I can relate to this. Days seem to come and go just like that, it feels like when you don't have any meaningful activity days go by very fast. I go to work everyday, I need to make a living, it fills the hours, otherwise I might be home all day.

The only creature that depends on me is my kitty, my mom took care of her and when she passed now I do it. There's not much to do for her though, she's low mainteinance. She gives me a reason to come home, without mom here she spends hours alone and I know I have to go home to be with her.

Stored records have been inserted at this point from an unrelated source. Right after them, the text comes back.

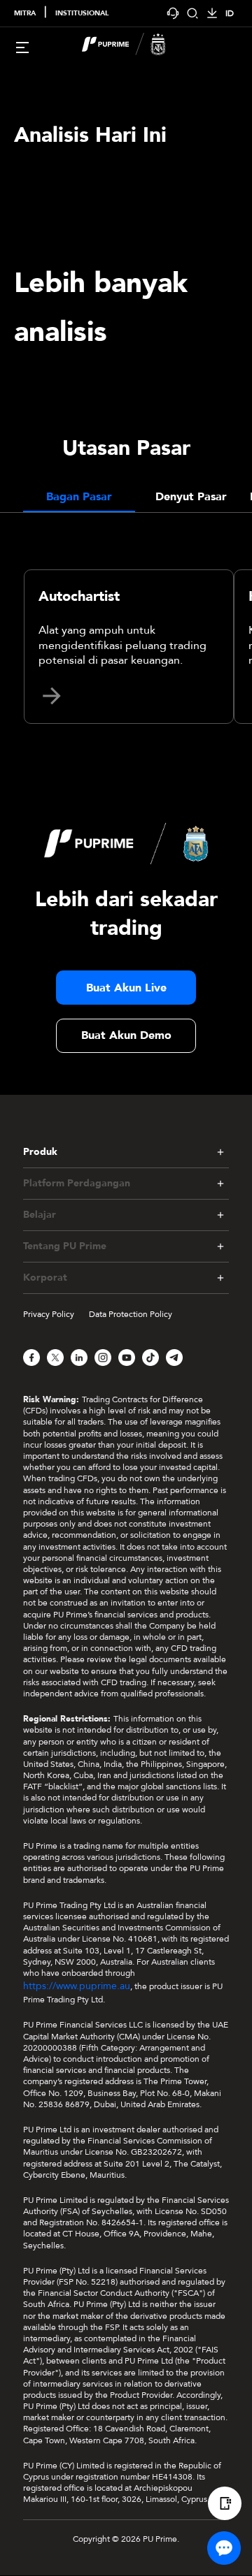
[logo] (134, 46)
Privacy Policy (48, 1314)
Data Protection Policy (130, 1314)
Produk (40, 1151)
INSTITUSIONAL (81, 13)
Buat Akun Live (126, 988)
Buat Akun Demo (126, 1035)
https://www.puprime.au (76, 1986)
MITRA (25, 13)
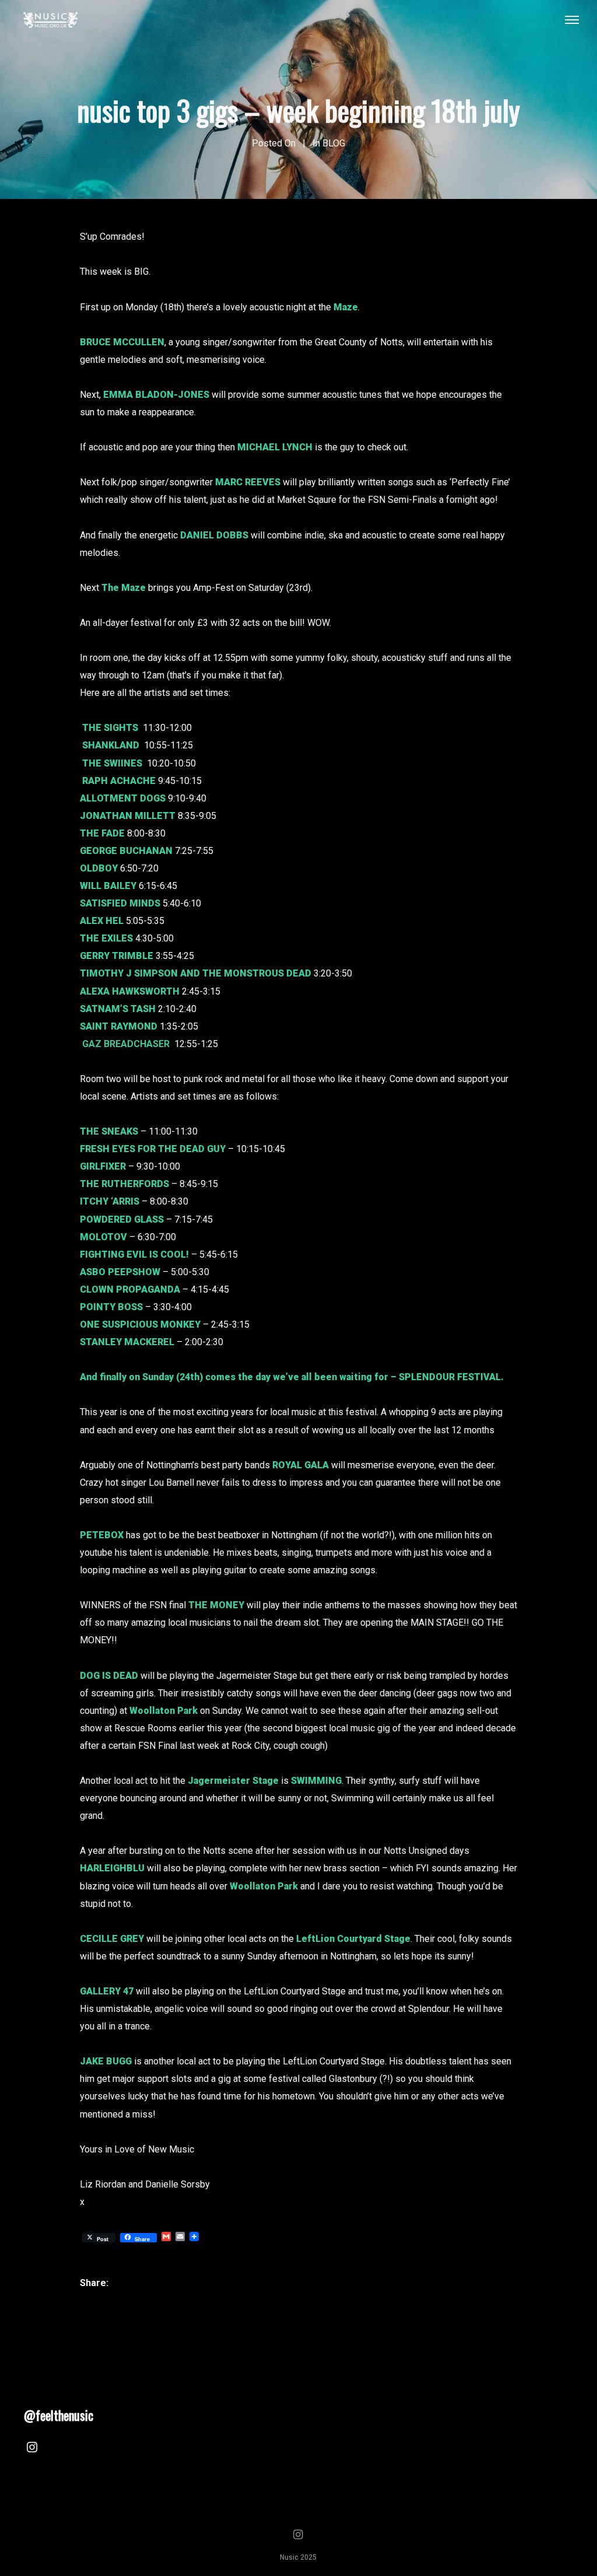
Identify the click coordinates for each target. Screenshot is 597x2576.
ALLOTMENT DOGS (123, 798)
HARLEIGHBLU (112, 1868)
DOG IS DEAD (109, 1675)
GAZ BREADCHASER (126, 1043)
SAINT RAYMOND (118, 1026)
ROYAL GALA (300, 1465)
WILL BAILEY (108, 885)
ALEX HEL (102, 920)
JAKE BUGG (106, 2061)
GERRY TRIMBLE (116, 955)
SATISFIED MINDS (120, 903)
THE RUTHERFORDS (124, 1183)
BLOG (333, 143)
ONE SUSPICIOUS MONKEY (140, 1324)
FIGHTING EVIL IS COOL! (134, 1254)
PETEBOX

My life was structured around my mom, and it's like 'What now??'. Her absence has forced me to come face to face with a lot of issues that were in the background, the problem is that I feel that I don't even care to deal with them right now.

Melissa, 

 

So much of what you say in the post from (as of now, 4 hours ago) is similar to me; I am trying to now push myself to go for goals I've had and had put on hold to some degree.  My dog gives me a reason to come home.  He's a good little dog, and was my parent's best friend.

 

I did a ton with my parents, and helped them a ton.  There's times where I feel like (as you said)" what now" (as so many things I would do with them/to help them are not necessary now).  I had things in my life I think I subconsciously had "buried" and now with them gone, I realize the holes these things have created (not being with someone in my life, I find life has moved on in some respect). I feel like I almost if I didn't know better, I could have been in a time warp or a deep sleep and all of a sudden wake up and look around to see all the things I have missed out on.  I know sometimes life seems like a "pan- a - see a" (spelling?), if only I had done this, then this and that would be all perfect, but I know reality is not like that.

 

The future in some ways seems so muddy.